··· Texto ···

Histórias de epidemias em Nova Friburgo

quinta-feira, 16 de abril de 2020

Desde meados do século 19, as epidemias de varíola e notadamente de febre amarela assolavam municípios que tinham relações comerciais com Nova Friburgo. Uma epidemia de febre amarela em Cantagalo no ano de 1891 assustou a população friburguense principalmente em razão da linha férrea que ligava ambas as cidades. Naquela ocasião, quando havia notificação de doença infectocontagiosa montava-se uma operação de guerra mobilizando todas as instituições públicas.

O delegado da Junta de Higiene, os fiscais, os praças do destacamento policial e o delegado de polícia eram os responsáveis pelo cumprimento das medidas sanitárias. Quando um empregado da Companhia Leopoldina vindo de Porto Novo do Cunha foi acometido de varíola promoveu-se uma verdadeira mobilização na cidade envolvendo a própria companhia de trem.

O doente foi removido juntamente com toda a sua família para um rancho de trabalhadores da Leopoldina no alto da serra, distante seis quilômetros do centro da cidade. Fez-se a seguir a desinfecção da casa do varioloso e de todas as residências da vizinhança. Um cordão sanitário foi feito para evitar a comunicação com esse rancho, além de um cordão de isolamento com praças acampados. Além disso, foi construído um lazareto para isolamento dos doentes. Esse prédio cuja obra foi concluída no ano de 1894, existe até hoje no bairro das Duas Pedras.

Consultei um especialista em gerenciamento de crise para saber como se deveria proceder nos dias de hoje em caso de epidemia. Indaguei-o sobre as medidas que deveriam ser tomadas especificamente em razão da pandemia do vírus Covid-19, considerando os recursos disponíveis. Segundo ele, o primeiro passo, já que não criamos barreiras impedindo a entrada na cidade, seria localizar a fonte da contaminação. O segundo seriam as barreiras sanitárias. Em todas as entradas da cidade identificar a procedência de onde estão chegando os indivíduos e seus contatos com as áreas infectadas.

Outra providência a ser tomada seria estabelecer um local isolado adequado para receber pacientes com suspeita de contaminação, com estruturas laboratoriais adequadas ou encaminhamento a laboratórios de identificação rápida. Outra medida seria reunir os órgãos públicos fornecendo-lhes materiais adequados de proteção individual e também congregar profissionais especialistas para delinear ações destinadas aos focos de combate, segurança, logística e ações sociais de apoio aos munícipes desprovidos das condições básicas. Finalmente, a desinfecção de serviços de abastecimento de água, transporte e áreas de grande circulação.

··· Dados para análise ···

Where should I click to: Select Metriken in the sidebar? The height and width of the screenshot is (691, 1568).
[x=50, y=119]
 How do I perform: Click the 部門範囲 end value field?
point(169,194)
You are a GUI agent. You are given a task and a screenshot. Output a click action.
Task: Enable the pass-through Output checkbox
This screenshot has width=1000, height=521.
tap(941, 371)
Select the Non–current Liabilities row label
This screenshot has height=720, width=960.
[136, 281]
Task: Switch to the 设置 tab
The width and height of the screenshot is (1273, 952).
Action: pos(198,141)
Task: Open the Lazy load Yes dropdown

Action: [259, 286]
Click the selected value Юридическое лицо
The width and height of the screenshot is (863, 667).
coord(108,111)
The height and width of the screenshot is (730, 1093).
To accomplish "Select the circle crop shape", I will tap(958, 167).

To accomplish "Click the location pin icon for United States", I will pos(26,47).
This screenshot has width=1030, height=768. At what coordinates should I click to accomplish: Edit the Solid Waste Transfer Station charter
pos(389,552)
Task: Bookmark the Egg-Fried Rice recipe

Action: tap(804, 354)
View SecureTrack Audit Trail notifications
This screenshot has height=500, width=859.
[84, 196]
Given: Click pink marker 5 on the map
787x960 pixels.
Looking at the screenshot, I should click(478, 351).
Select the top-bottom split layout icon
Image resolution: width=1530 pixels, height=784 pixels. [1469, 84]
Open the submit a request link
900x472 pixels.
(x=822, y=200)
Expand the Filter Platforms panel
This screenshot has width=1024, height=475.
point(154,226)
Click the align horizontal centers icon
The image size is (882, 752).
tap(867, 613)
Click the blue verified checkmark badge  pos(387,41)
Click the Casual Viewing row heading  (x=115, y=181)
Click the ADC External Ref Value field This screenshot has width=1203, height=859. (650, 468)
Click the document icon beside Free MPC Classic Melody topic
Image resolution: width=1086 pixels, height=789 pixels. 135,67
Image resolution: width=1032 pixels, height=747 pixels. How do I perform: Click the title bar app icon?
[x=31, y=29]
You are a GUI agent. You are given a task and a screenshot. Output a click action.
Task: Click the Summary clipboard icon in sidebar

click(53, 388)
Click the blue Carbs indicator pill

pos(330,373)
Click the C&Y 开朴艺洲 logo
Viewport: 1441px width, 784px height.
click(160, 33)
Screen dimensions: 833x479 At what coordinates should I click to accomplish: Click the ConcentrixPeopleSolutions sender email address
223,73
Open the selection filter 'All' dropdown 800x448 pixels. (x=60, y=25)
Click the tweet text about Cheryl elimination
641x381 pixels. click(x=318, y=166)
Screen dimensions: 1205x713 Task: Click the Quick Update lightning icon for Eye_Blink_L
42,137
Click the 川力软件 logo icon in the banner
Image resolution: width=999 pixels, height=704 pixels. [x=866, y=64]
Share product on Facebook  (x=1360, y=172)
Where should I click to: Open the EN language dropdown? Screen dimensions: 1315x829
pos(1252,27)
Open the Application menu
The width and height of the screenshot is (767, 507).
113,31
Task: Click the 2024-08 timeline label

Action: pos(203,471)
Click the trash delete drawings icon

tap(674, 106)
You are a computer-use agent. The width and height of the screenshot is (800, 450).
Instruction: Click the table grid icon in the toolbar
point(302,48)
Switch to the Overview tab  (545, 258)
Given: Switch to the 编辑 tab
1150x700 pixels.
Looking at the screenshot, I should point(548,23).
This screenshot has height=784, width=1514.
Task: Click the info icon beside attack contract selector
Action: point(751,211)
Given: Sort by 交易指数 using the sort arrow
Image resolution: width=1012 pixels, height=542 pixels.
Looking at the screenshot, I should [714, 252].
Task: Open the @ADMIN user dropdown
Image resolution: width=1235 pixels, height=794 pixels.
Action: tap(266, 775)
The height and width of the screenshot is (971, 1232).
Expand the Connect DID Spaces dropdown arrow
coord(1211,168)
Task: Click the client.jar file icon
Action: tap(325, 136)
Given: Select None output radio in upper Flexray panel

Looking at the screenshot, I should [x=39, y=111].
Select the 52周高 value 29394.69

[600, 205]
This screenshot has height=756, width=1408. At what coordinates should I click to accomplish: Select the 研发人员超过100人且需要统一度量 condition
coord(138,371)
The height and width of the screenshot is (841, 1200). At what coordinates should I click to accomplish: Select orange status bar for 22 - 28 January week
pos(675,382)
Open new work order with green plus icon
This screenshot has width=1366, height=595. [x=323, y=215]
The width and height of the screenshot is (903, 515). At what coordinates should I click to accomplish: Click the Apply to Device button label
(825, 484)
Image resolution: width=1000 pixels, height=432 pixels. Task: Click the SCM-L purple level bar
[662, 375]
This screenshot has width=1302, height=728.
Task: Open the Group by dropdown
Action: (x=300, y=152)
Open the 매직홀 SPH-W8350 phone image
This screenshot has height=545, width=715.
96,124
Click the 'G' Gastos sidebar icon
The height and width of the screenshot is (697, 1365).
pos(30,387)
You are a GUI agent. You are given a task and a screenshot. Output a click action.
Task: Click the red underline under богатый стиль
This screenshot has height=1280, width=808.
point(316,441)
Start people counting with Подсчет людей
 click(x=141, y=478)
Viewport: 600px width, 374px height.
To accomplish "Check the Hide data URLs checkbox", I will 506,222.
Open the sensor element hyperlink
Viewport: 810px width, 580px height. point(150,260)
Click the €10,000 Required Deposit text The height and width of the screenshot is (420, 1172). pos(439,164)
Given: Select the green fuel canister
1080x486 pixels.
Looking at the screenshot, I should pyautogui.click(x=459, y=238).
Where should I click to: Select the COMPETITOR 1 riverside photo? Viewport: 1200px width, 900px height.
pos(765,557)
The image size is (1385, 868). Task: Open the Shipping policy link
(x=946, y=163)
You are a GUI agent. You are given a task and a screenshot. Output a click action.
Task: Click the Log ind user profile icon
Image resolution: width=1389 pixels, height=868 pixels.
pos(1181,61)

···

### O que se espera
Copie do texto sobre epidemias em Nova Friburgo o trecho entre "Outra providência a" e "de grande circulação.", ambos incluídos.

### Tarefa concluída
Outra providência a ser tomada seria estabelecer um local isolado adequado para receber pacientes com suspeita de contaminação, com estruturas laboratoriais adequadas ou encaminhamento a laboratórios de identificação rápida. Outra medida seria reunir os órgãos públicos fornecendo-lhes materiais adequados de proteção individual e também congregar profissionais especialistas para delinear ações destinadas aos focos de combate, segurança, logística e ações sociais de apoio aos munícipes desprovidos das condições básicas. Finalmente, a desinfecção de serviços de abastecimento de água, transporte e áreas de grande circulação.